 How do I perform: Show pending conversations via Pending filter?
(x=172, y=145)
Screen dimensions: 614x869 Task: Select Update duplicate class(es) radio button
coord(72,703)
- - - - - - -
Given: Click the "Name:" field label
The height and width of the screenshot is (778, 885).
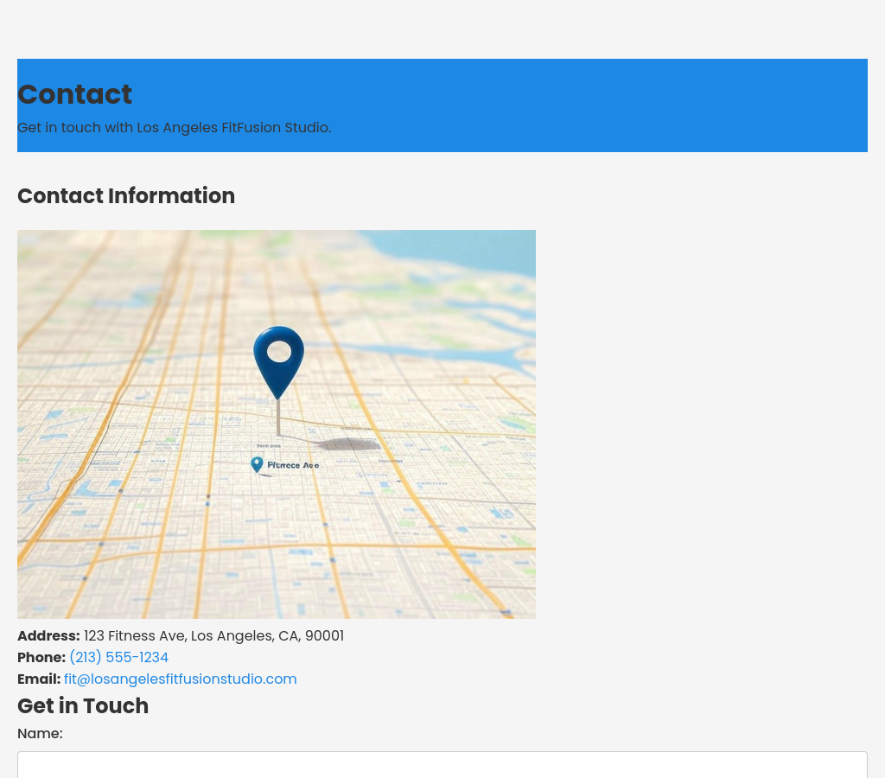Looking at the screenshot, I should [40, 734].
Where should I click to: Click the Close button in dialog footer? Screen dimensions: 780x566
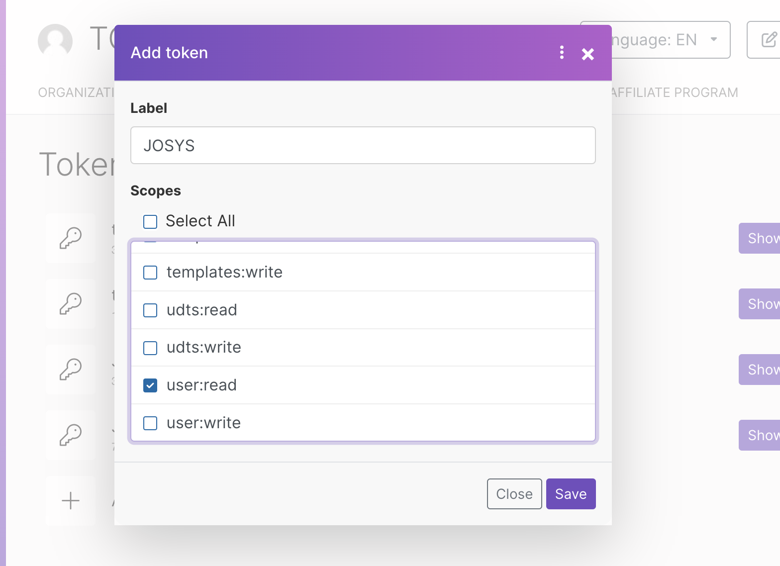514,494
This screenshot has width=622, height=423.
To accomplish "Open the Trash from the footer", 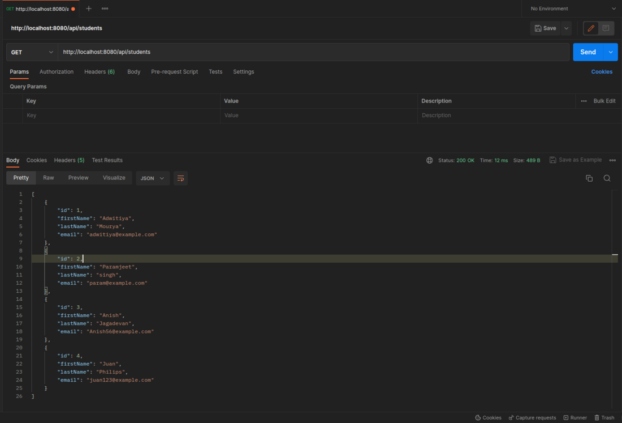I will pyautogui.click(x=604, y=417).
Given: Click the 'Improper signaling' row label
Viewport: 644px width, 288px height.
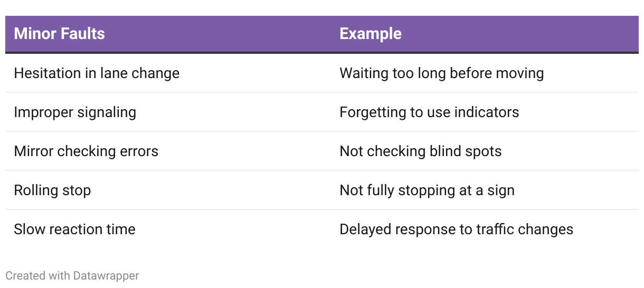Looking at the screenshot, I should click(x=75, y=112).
- - - - - - -
Scan the records above. Return every line with "label" in it.

Given: Click the "Name:" field label
Given: Click the 'Improper signaling' row label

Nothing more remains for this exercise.